To hunt or not hunt wolves can't be quantified as simply as men vs. women, hunters vs. anti-hunters, Democrats vs. Republicans or city vs. rural.
What's truly fueling the divisive debate is fear of wolves or the urge to care for canis lupis. The social dynamics at play and potential options for establishing common ground between sides can be found in the current issue of the journal PLOS ONE.
"People who are for or against this issue are often cast into traditional lots, such as gender, political party or where they live," said Meredith Gore, associate professor of fisheries and wildlife and co-lead author of the study. "This issue, however, isn't playing out like this. Concerns about hunting wolves to reduce conflict are split more by social geography and less by physical geography."
It's definitely an us-versus-them debate, she added. However, it took the concept of social identity theory to better reveal the true "us" and "them." Applying principles from social psychology revealed how the two groups were interacting and offers some potential solutions to get the vying groups to work together.
The team's findings are comparable, in part, to civil uprisings in the Middle East. The region is far removed from the United States, in terms of geography. Americans, however, tend to identify with a distant, threatened identity group, said Gore, an MSU AgBioResearch scientist.

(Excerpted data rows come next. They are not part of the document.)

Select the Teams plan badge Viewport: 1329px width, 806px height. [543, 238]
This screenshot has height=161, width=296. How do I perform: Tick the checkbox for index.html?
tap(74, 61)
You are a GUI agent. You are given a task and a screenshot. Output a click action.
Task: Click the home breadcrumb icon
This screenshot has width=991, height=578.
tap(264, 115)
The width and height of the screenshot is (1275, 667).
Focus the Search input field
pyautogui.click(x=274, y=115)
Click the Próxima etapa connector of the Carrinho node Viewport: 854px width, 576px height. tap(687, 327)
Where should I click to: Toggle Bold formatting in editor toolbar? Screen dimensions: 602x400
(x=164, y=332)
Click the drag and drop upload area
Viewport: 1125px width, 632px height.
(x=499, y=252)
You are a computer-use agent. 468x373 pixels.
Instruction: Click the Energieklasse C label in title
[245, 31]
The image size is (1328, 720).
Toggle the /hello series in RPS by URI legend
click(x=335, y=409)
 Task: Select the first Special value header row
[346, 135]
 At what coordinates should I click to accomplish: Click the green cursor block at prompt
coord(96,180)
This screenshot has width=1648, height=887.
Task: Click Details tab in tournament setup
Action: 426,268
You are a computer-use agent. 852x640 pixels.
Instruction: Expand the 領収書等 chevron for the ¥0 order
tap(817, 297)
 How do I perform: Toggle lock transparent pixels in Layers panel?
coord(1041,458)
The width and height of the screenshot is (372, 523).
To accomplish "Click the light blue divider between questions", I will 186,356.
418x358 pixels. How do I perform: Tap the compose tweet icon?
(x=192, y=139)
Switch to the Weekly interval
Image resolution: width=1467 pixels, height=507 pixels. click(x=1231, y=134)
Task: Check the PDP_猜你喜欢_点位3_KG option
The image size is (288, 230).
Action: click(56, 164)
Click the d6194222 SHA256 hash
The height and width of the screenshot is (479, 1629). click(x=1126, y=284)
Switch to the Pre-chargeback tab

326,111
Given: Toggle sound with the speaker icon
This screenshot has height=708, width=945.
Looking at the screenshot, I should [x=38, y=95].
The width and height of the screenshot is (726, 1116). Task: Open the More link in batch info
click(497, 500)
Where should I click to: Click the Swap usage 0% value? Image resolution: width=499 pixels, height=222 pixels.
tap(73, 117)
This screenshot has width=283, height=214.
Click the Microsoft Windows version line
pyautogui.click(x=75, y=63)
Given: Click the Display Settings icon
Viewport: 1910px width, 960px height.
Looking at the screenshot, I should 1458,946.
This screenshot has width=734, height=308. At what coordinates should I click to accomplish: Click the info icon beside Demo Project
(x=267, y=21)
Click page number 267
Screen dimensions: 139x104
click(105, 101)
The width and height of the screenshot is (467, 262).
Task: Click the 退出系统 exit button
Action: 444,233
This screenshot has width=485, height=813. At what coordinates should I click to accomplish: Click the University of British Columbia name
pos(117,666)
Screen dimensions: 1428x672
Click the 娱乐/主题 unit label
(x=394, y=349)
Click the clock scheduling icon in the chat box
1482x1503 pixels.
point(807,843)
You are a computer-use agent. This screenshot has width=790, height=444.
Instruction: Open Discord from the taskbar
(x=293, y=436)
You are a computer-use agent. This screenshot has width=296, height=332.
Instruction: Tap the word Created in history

"The concept of how our identity drives our activism is quite interesting," said Gore, who co-led the research with Michelle Lute, former MSU fisheries and wildlife graduate student who's now at Indiana University. "Our findings challenge traditional assumptions about regional differences and suggest a strong role for social identity in why people support or oppose wildlife management practices."
The majority of the nearly 670 surveys were collected from Michigan stakeholders interested in wolf-hunting as a management response to wolf conflicts. However, a small percentage of the data was gathered from participants in 21 states. While the study focused on gray wolves in Michigan, its results have implications for other states' policies on wolves as well as other large carnivores such as brown bears, polar bears, mountain lions and other predators, Gore added.
Noting that there's sharp polarization in debates about wolf management is not new. However, providing empirical evidence of its existence is new and meaningful because it provides a framework for improving engagement between the fighting factions.
For example, communications may be better directed toward each identity group's concerns of fear and care for wolves. These missives could be more effective than messages simply directed toward pro-hunters or anti-hunters. Identity-specific communications may also help build trust between agencies and stakeholders.
"These types of communications may not only build trust, but they can also contribute to a sense of procedural justice," Gore said. "This, in turn, may increase support for decision-makers and processes regardless of the outcome."
Also, by shaping and discussing the issue in terms of care and fear, rather than traditional qualifiers, may help usher in a greater agreement about management strategies.
Additional researchers working on this paper include Adam Bump, Michigan Department of Natural Resources.